STORED RECORDS:
## START

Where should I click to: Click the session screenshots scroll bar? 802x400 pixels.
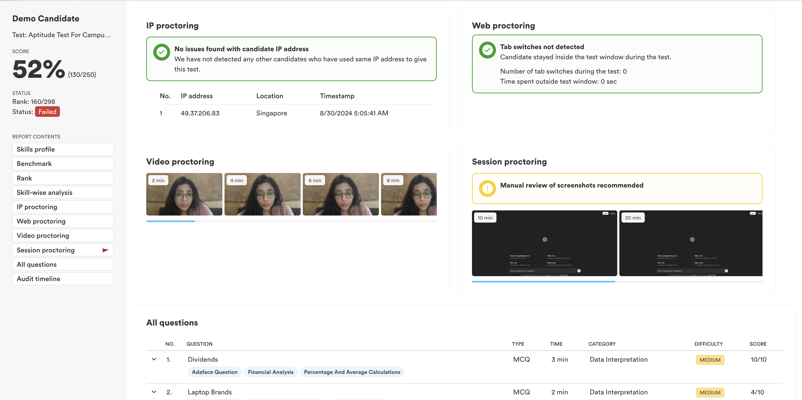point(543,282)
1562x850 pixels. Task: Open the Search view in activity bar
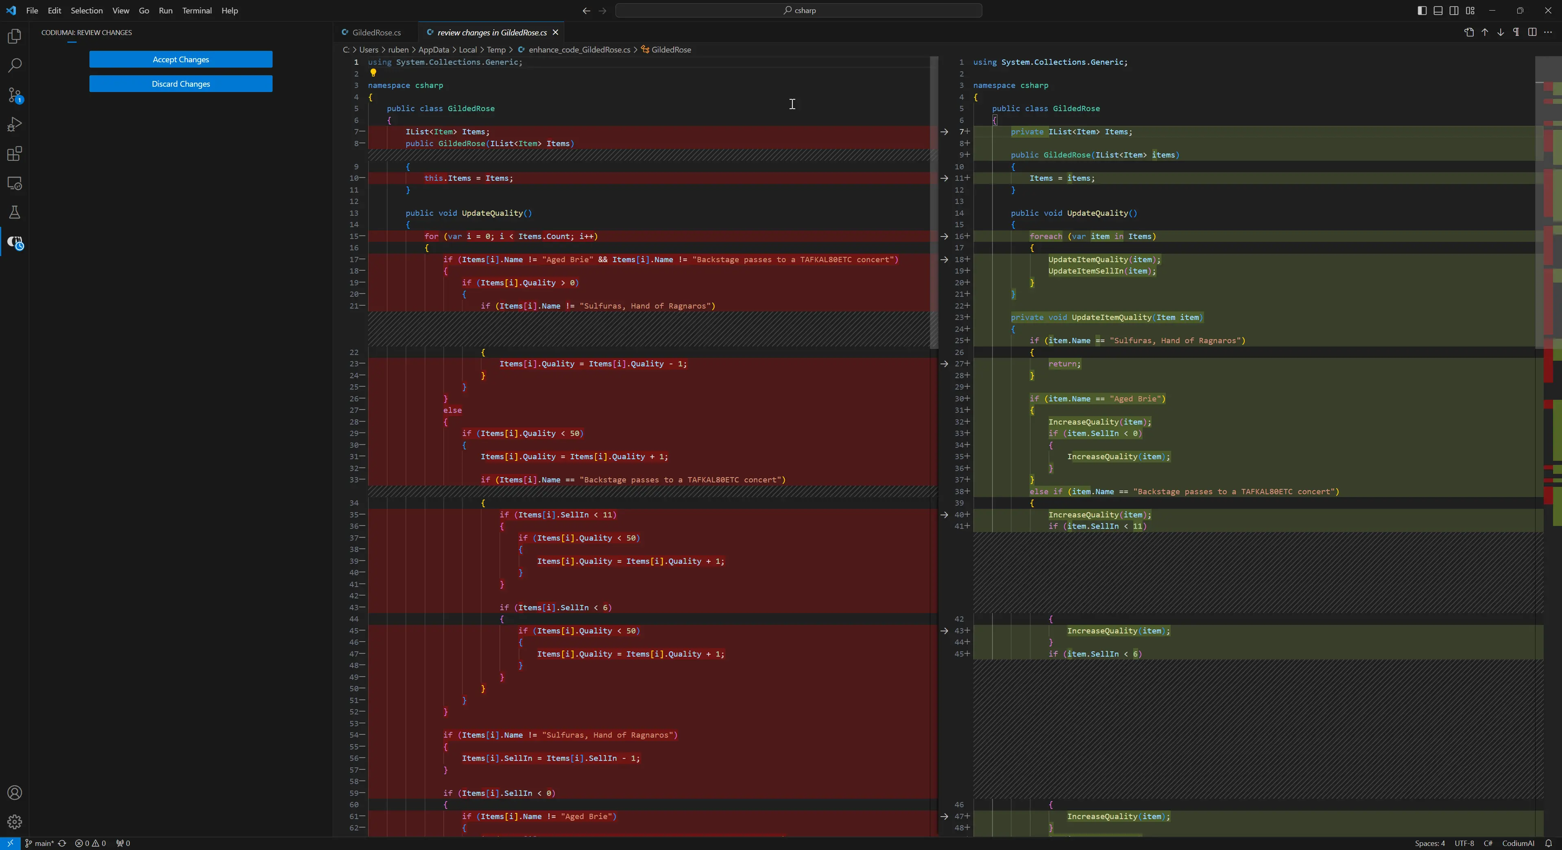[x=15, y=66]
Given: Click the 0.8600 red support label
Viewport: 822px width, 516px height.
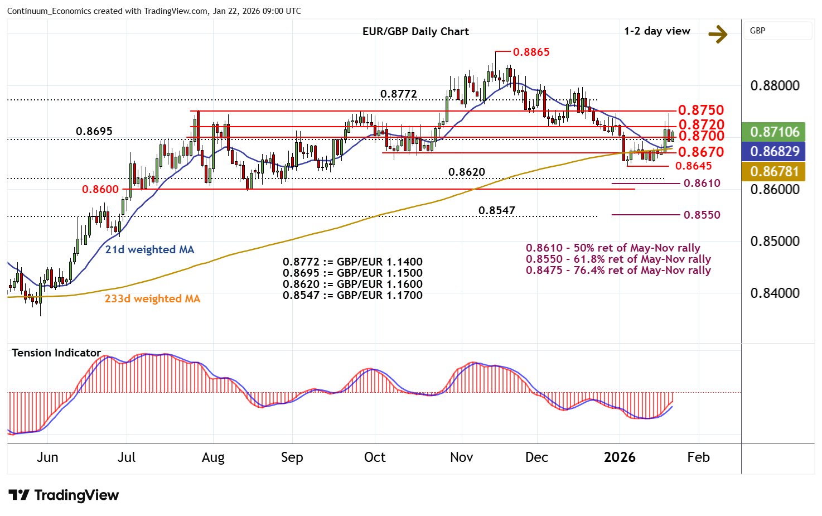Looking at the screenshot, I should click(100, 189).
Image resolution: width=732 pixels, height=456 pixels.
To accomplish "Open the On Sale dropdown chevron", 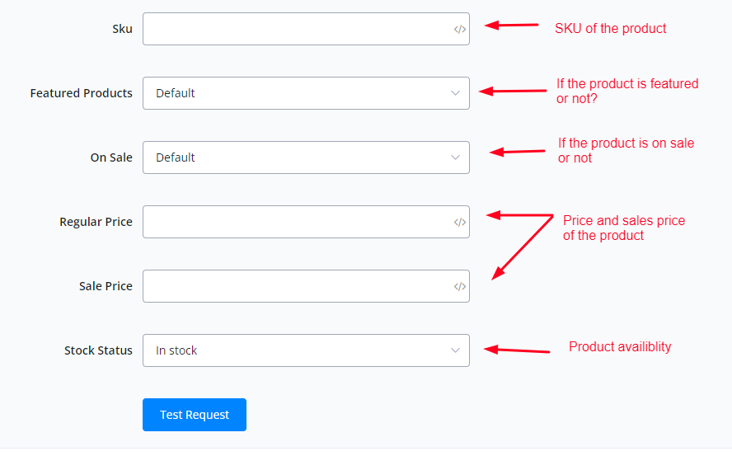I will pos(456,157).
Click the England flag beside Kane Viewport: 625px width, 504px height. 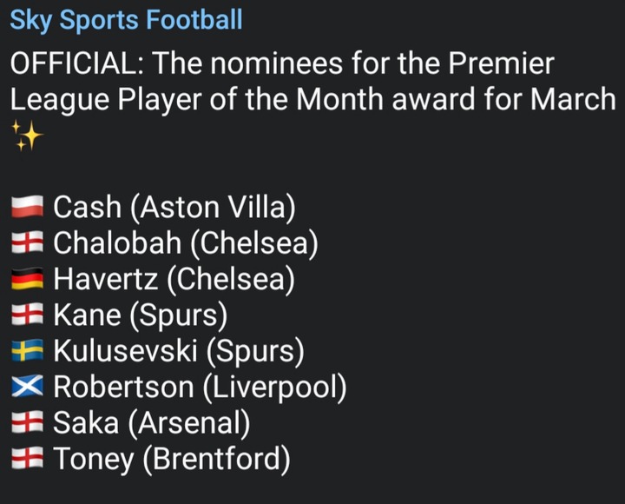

## END

SHORT PROBLEM: Gather every line from the records above that contains the string "pixels", and copy each one out in full.

FINAL RESULT:
Where should I click to: Click the session screenshots scroll bar? 802x400 pixels.
1562x850 pixels. Task: Open the Search view in activity bar
Image resolution: width=732 pixels, height=456 pixels.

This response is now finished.